Trailers exceed maximum formaldehyde exposure levels

FEMA trailersWho do you turn to when the government agency that comes to your rescue ends up making you sick?

More than a year after initial reports that high levels of formaldehyde in trailers and mobile homes given to victims of hurricanes Katrina and Rita were making residents sick, FEMA still hasn't done its own large-scale testing. The results from private tests performed by the Sierra Club and a Galveston, TX law firm demonstrate that the problem might be much worse that anyone suspected.

Of the nearly 600 trailers tested, only nine actually fell below the CDC's long-term exposure limit. Another 14 were at about twice that level. The rest greatly exceeded it. Some of the travel trailers came in at 70 times the long-term exposure limit. Even the larger, airier mobile homes came in above the recommended levels, which at least one researcher believes indicates that the mobile homes were not built to HUD standards.

You may recall the internal emails in which FEMA employees were advised to postpone testing:

One June 2006 e-mail stated that FEMA’s Office of General Counsel "has advised that we do not do testing" because this "would imply FEMA's ownership of this issue." Another agency attorney advised "[d]o not initiate any testing until we give the OK. While I agree we should conduct testing we should not do so until we are fully prepared to respond to the results.

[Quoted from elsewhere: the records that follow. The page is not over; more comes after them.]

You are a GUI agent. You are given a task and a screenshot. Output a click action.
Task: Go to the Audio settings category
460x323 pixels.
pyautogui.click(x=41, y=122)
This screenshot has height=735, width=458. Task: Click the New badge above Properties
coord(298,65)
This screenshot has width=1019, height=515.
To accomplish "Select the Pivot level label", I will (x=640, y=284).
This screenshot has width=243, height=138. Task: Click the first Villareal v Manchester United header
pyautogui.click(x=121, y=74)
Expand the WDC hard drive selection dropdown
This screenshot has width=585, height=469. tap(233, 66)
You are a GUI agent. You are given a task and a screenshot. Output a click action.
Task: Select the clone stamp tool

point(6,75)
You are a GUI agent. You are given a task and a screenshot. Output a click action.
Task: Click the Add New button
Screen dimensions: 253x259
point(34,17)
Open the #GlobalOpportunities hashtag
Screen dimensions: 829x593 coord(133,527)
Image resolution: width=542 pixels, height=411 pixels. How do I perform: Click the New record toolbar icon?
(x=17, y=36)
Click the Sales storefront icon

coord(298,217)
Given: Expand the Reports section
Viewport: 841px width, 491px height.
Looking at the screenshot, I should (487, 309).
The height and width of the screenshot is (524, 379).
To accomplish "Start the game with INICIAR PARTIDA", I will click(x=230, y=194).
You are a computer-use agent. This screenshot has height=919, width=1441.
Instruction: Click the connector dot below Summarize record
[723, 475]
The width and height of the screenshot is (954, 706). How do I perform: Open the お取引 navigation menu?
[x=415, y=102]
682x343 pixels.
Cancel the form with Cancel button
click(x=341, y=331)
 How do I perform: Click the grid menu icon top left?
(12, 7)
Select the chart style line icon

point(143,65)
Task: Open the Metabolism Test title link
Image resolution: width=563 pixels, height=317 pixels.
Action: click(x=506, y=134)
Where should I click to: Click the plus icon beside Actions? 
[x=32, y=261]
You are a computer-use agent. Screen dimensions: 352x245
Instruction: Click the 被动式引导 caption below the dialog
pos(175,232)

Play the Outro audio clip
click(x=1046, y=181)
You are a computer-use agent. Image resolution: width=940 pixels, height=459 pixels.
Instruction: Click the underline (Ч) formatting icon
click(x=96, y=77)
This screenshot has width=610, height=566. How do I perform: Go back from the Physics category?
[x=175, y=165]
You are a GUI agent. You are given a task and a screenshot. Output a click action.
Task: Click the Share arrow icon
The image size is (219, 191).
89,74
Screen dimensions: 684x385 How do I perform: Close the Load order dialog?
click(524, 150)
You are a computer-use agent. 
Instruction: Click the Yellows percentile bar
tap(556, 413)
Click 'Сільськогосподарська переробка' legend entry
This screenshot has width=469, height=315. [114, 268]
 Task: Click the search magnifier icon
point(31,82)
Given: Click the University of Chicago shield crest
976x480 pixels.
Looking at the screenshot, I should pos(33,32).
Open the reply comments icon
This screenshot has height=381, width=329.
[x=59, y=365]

Once you get results and should they indicate some problem, the clock is running on our duty to respond to them."
Well, they've done it again -- FEMA put off planned testing earlier this month,saying that they needed more time to determine "what level of exposure would be acceptable." In the meantime, they've stopped distributing the travel trailers and are working to re-house the 52 thousand people currently living in the trailers and mobile homes into permanent housing.